When Maureen Hartman, a deputy director of the St. Paul Public Library, tells a new acquaintance where she works, they often respond with shame.
"The first thing they say to me is, 'Omigod, I have some books overdue, I'm so sorry,' " she said. "I do not want that to be the first thing that somebody thinks about when they think about the library."
It isn't now.
In the past few years, a "fine-free" movement has swept the country, and now includes several local systems, including St. Paul, Hennepin County, Rochester and Duluth.
Late fees have long been as much a part of public libraries as books, but funding a collective resource through people's mistakes contradicted the mission of libraries to be a welcoming place where people gather, access information and gain opportunity.

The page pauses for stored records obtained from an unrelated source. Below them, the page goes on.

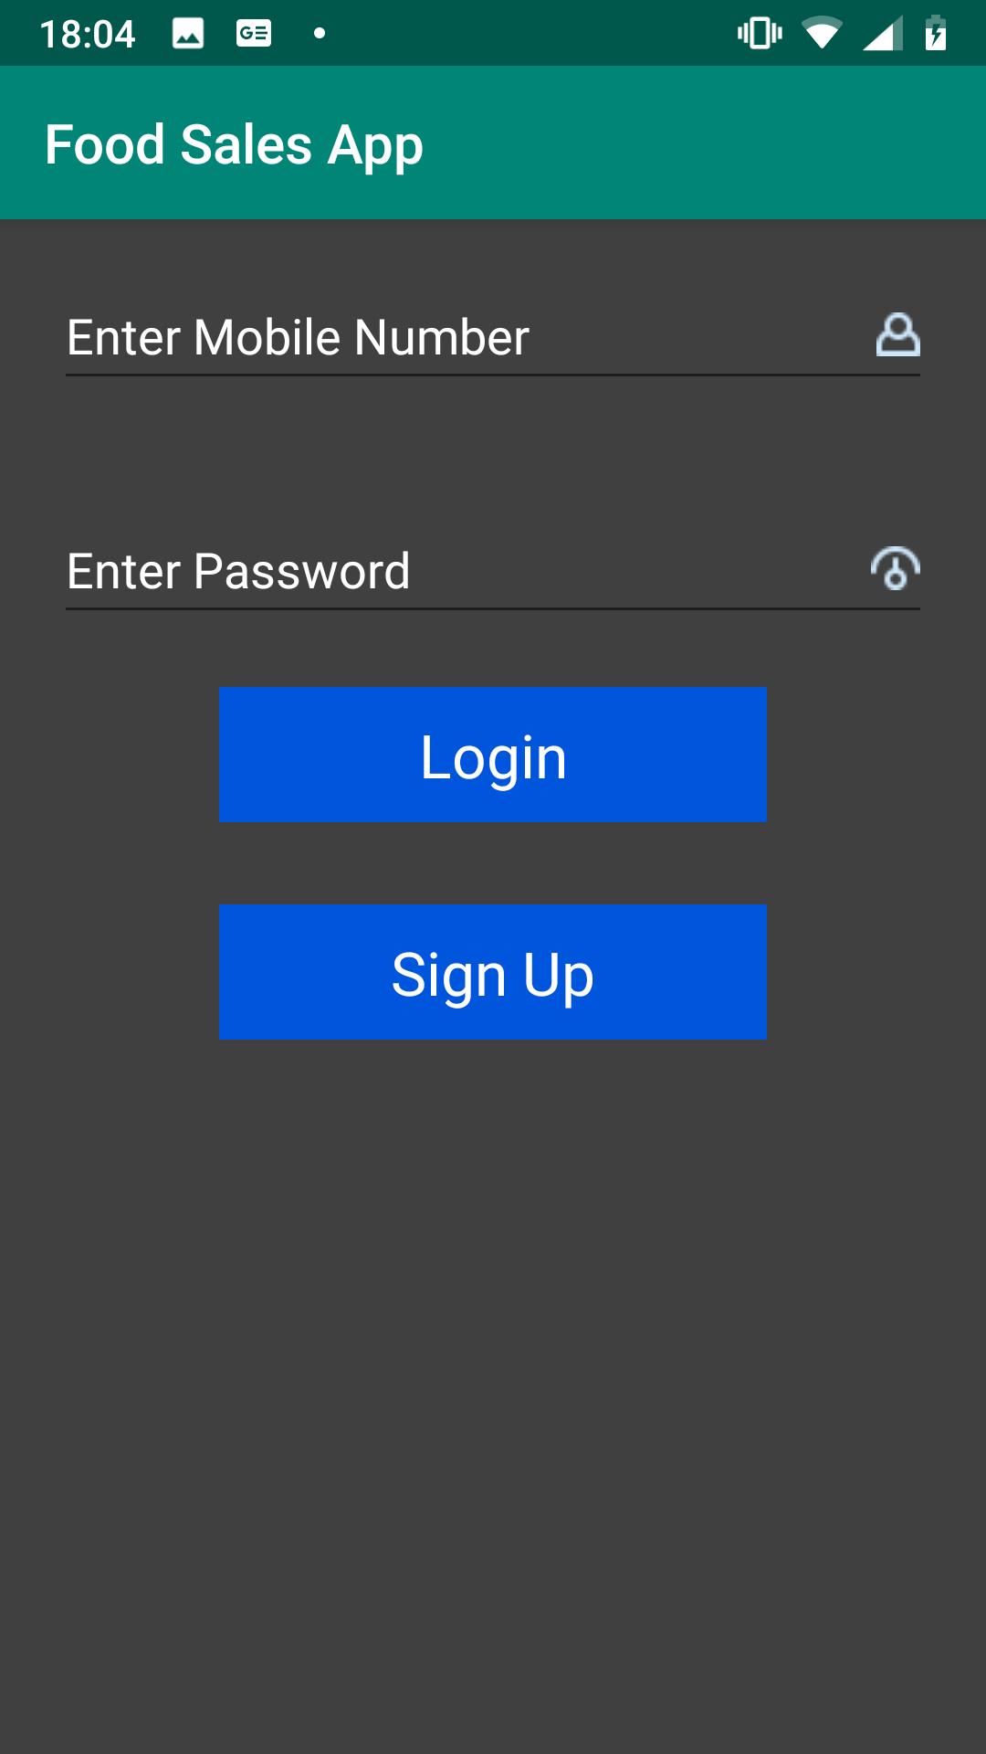This screenshot has height=1754, width=986.
Task: Tap the vibrate mode status icon
Action: tap(760, 34)

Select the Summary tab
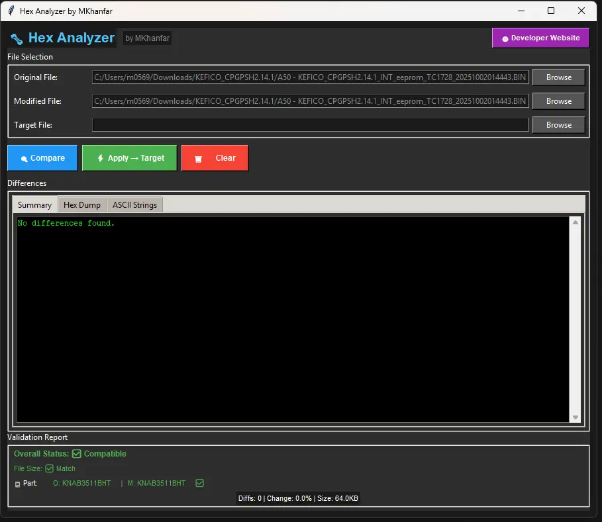pos(34,205)
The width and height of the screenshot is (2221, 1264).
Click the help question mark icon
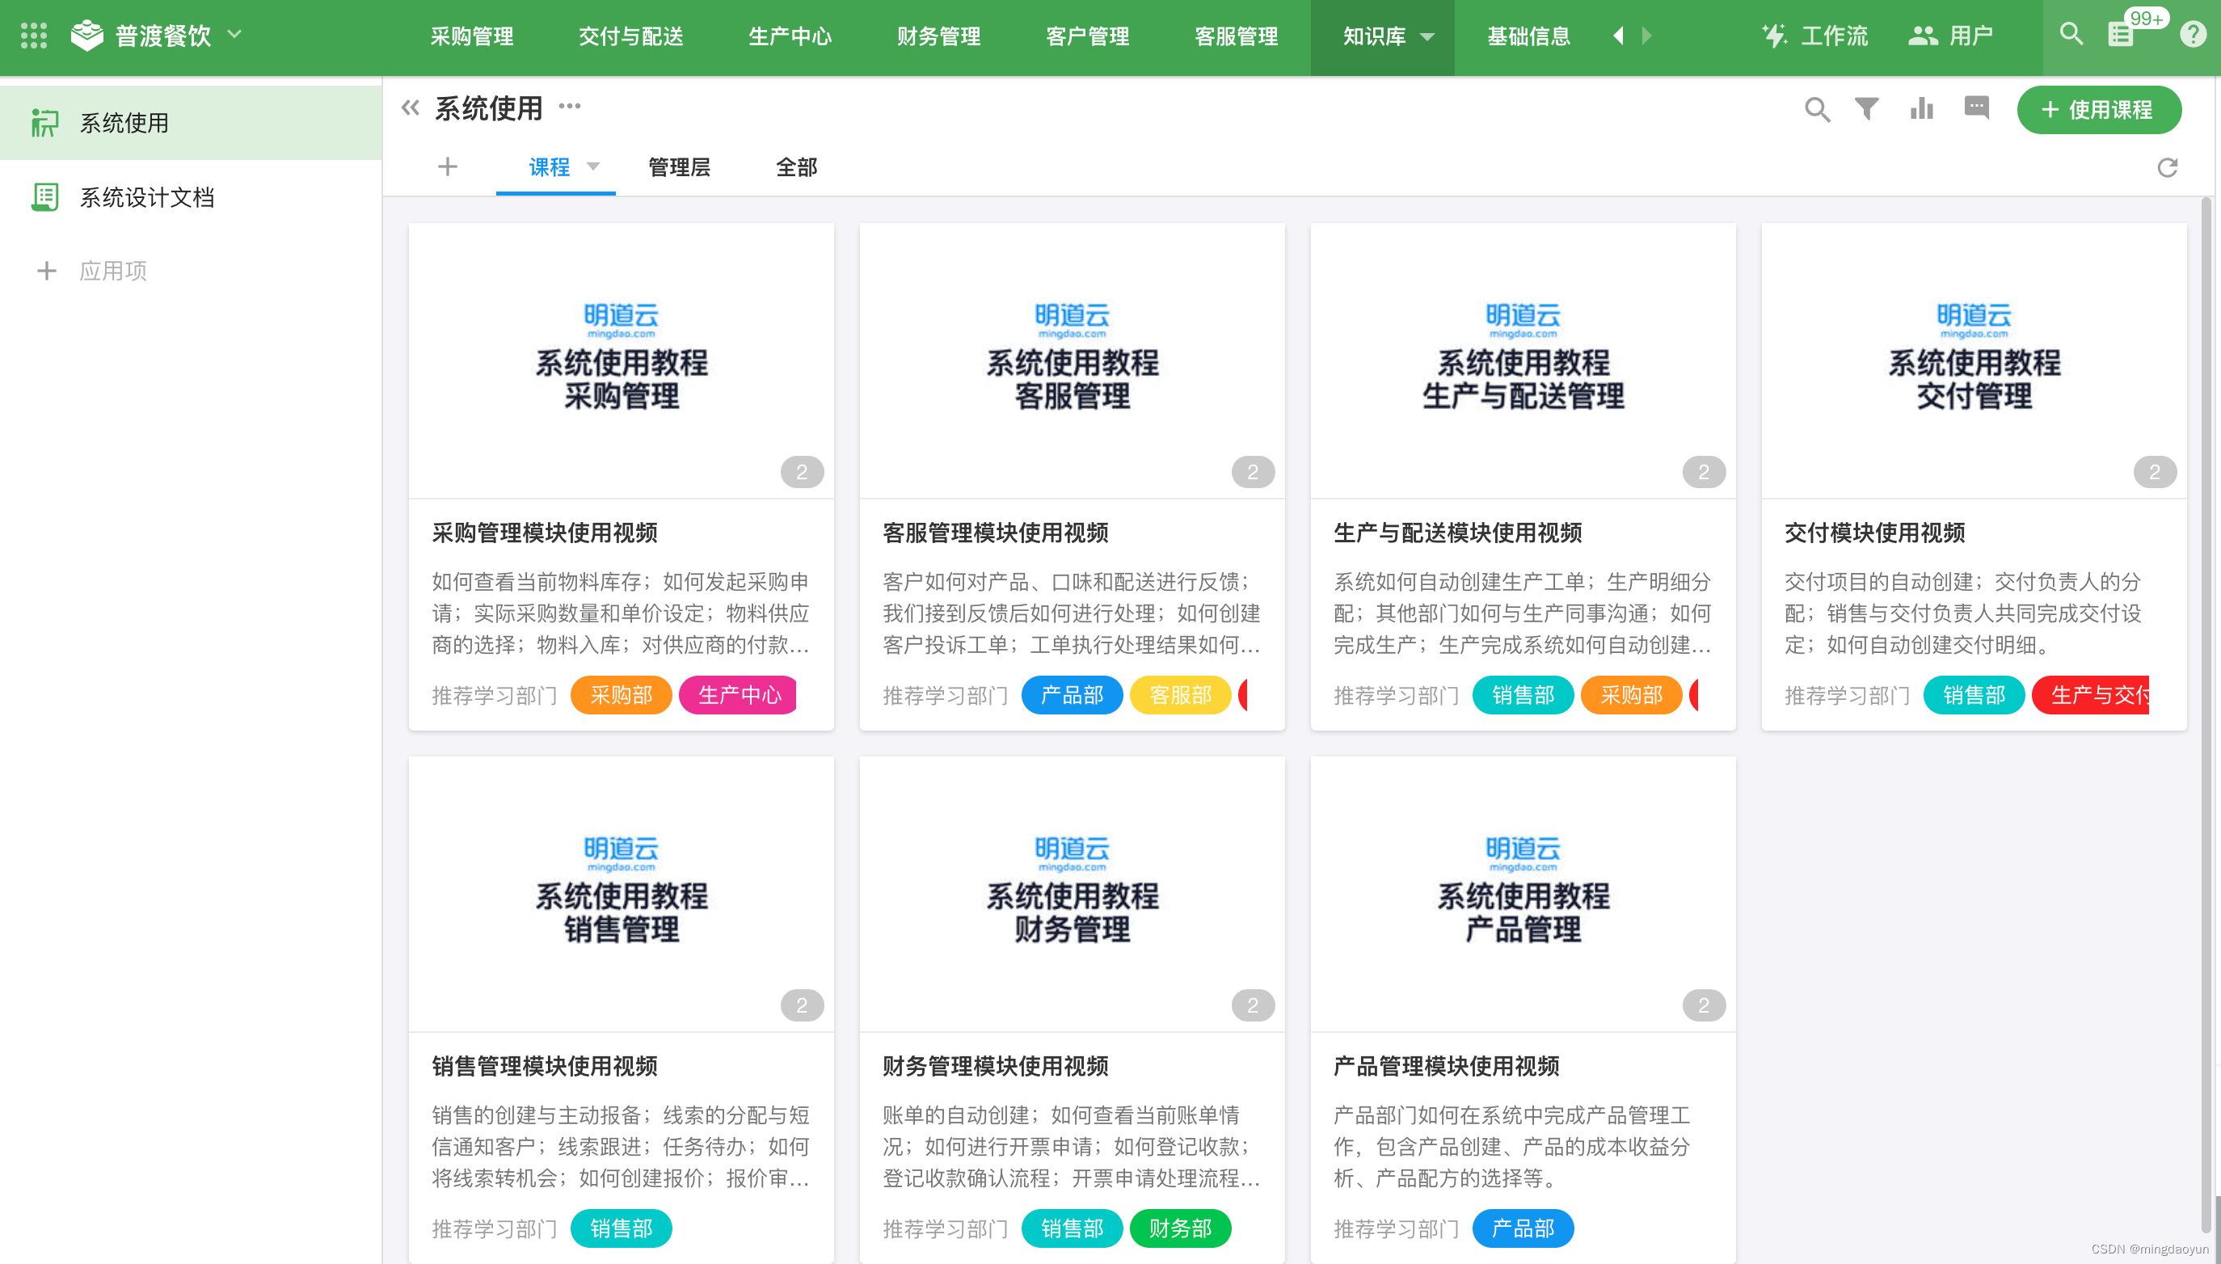point(2193,36)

Now, as librarians increasingly play a wide range of duties — book-finder, story-reader, resume-writing coach, even Narcan administrator — they have a new role, as a quasi-fairy godmother making late fees vanish.
Everybody returns books late sometimes, "even people who work at libraries," Hartman acknowledges. But the consequences were uneven.
Before going fine-free, in January 2019, about 42,000 St. Paul cardholders — 17% of patrons in the system — had their borrowing privileges blocked due to racking up fines of $10 or more. Though fine revenue represented a tiny fraction of the library's budget, for some patrons, paying fines meant skimping on groceries.